Abstract:With the ever-increasing adoption of machine learning for data analytics, maintaining a machine learning pipeline is becoming more complex as both the datasets and trained models evolve with time. In a collaborative environment, the changes and updates due to pipeline evolution often cause cumbersome coordination and maintenance work, raising the costs and making it hard to use. Existing solutions, unfortunately, do not address the version evolution problem, especially in a collaborative environment where non-linear version control semantics are necessary to isolate operations made by different user roles. The lack of version control semantics also incurs unnecessary storage consumption and lowers efficiency due to data duplication and repeated data pre-processing, which are avoidable.

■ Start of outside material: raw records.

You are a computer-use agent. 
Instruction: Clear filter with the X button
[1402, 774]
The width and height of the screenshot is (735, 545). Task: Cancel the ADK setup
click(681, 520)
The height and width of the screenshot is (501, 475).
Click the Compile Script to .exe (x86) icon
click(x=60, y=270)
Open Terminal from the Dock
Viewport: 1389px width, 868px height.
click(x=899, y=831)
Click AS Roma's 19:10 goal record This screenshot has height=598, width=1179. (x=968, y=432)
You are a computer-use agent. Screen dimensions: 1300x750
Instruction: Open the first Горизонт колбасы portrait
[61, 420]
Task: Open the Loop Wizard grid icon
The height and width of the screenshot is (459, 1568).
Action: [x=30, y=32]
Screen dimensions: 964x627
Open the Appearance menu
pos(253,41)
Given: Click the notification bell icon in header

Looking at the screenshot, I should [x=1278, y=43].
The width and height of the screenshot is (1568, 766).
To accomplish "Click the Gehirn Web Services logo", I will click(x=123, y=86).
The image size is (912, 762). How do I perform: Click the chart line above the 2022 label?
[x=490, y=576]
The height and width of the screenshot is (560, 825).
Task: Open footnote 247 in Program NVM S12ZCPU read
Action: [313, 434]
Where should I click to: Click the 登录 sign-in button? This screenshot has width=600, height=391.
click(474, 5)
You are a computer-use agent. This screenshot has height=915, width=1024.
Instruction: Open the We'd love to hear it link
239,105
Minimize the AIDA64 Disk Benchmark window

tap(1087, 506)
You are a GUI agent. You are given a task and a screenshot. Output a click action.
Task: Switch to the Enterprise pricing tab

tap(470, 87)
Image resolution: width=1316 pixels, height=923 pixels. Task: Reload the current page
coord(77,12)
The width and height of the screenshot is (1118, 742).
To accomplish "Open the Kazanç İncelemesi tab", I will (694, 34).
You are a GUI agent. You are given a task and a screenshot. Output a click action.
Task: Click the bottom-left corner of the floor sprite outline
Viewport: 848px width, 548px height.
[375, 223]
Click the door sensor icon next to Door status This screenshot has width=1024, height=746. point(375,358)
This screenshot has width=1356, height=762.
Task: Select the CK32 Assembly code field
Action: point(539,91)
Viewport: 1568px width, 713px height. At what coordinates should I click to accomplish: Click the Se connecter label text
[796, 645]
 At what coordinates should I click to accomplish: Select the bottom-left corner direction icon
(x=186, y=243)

In this paper, we identify two main challenges that arise during the deployment of machine learning pipelines, and address them with the design of versioning for an end-to-end analytics system MLCask. The system supports multiple user roles with the ability to perform Git-like branching and merging operations in the context of the machine learning pipelines. We define and accelerate the metric-driven merge operation by pruning the pipeline search tree using reusable history records and pipeline compatibility information. Further, we design and implement the prioritized pipeline search, which gives preference to the pipelines that probably yield better performance. The effectiveness of MLCask is evaluated through an extensive study over several real-world deployment cases. The performance evaluation shows that the proposed merge operation is up to 7.8x faster and saves up to 11.9x storage space than the baseline method that does not utilize history records.